Exercise instructions: Convert the entries from the line with "Describe the element at coordinates (732, 341)" to the line with "What do you see at coordinates (768, 1552)" into a two-column CSV with the columns "request" and "reply". Give one row per entry, put each field in double quotes, and replace line breaks with spaces.

Rows:

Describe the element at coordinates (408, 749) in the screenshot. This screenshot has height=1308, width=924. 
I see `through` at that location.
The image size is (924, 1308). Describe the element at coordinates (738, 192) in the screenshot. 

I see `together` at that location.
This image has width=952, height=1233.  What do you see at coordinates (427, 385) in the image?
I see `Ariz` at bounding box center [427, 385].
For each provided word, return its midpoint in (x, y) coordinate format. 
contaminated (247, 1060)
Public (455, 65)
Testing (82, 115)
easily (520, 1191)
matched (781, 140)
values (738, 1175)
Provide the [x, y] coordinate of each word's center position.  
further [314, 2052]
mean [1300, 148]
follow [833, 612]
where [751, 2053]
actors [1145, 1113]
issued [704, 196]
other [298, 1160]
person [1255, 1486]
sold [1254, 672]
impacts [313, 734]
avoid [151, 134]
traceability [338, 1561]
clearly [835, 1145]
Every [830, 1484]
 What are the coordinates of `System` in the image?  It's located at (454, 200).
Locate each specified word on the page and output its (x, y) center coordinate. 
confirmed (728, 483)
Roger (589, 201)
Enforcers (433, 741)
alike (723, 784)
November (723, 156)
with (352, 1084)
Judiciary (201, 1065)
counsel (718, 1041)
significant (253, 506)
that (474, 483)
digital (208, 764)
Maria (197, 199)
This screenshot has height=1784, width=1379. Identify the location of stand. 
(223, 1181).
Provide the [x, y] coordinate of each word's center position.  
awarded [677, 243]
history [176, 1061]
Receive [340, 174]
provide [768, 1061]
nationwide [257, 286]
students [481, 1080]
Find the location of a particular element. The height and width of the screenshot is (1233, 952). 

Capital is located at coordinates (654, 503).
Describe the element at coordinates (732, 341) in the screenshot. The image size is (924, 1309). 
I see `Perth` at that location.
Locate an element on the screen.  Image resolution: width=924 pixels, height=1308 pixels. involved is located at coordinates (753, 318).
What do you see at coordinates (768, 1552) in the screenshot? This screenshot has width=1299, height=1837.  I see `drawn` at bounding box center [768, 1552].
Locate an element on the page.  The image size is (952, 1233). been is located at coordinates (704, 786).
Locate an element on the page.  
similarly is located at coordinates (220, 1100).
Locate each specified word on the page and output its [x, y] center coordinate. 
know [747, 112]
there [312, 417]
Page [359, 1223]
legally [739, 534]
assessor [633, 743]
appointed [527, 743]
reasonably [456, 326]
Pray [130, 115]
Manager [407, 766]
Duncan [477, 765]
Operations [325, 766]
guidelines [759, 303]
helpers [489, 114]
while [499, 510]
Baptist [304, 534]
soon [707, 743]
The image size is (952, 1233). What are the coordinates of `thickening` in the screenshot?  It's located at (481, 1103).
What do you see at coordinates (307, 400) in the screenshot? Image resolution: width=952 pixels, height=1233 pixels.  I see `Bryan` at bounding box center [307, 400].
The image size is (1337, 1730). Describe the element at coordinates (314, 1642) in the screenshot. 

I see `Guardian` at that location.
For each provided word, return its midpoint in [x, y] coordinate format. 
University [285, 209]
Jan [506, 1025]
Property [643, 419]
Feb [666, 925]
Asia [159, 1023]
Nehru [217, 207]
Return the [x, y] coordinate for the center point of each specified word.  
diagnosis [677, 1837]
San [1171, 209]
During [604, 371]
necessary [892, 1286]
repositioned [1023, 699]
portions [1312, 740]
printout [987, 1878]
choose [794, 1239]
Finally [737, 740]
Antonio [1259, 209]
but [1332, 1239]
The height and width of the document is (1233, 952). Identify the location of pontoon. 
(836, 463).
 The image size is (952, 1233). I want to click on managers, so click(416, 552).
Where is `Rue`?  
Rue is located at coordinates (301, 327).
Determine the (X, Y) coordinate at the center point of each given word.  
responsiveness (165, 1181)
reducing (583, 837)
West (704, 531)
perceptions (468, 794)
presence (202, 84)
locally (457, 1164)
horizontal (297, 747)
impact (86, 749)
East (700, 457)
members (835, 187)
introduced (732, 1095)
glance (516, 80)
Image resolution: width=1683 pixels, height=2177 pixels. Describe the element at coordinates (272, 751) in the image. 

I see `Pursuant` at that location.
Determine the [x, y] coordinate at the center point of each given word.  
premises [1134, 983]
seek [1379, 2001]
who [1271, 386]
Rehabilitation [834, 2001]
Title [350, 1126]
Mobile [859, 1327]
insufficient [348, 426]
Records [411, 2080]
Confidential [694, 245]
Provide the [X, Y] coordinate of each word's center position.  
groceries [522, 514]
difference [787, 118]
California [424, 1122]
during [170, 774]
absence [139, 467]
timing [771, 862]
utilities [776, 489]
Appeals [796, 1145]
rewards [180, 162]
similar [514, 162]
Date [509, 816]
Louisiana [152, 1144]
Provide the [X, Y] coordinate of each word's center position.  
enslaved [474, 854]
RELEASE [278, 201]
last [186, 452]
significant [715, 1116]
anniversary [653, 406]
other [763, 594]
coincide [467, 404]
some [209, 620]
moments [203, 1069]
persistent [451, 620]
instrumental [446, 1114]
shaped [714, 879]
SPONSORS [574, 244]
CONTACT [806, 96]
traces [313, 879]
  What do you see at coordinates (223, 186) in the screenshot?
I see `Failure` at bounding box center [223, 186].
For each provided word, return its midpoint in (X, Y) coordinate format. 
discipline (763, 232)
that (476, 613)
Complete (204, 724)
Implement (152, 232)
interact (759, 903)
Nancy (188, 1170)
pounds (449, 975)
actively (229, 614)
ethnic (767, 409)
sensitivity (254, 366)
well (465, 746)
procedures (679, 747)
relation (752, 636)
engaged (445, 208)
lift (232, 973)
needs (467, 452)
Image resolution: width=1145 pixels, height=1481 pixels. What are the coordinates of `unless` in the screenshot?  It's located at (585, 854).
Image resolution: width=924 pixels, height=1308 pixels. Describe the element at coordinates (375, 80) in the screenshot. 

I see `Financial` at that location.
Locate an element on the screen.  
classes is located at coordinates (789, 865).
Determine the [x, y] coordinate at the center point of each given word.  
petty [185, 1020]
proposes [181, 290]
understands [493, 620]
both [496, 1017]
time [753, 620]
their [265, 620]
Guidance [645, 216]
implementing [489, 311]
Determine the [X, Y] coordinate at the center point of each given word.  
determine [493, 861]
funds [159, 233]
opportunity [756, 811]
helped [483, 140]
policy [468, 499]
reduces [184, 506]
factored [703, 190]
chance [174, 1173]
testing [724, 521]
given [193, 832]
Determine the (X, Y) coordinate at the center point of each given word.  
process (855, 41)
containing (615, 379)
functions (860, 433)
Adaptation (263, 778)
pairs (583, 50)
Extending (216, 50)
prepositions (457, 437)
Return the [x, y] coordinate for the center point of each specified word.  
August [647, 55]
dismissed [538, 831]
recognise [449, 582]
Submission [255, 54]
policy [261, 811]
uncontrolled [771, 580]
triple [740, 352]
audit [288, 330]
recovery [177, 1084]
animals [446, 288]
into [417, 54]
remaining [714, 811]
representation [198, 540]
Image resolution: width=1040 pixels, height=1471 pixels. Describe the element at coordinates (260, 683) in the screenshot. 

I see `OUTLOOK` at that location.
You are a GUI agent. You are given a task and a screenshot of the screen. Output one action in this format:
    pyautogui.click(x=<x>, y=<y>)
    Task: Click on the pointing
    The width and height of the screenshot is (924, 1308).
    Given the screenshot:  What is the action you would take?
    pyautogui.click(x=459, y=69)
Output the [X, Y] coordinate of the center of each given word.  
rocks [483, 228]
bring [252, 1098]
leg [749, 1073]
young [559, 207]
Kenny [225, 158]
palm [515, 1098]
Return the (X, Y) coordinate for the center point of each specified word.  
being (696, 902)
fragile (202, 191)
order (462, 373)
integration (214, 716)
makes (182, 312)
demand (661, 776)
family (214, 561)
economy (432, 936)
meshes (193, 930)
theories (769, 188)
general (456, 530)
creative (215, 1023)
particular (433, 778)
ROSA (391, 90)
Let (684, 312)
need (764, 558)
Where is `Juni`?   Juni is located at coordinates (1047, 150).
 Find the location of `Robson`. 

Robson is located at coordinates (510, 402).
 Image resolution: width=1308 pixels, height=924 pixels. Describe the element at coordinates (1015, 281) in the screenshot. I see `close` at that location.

Task solution:
request,reply
"Describe the element at coordinates (732, 341) in the screenshot. The image size is (924, 1309).","I see `Perth` at that location."
"Locate an element on the screen.","Image resolution: width=924 pixels, height=1308 pixels. involved is located at coordinates (753, 318)."
"What do you see at coordinates (768, 1552) in the screenshot? This screenshot has width=1299, height=1837.","I see `drawn` at bounding box center [768, 1552]."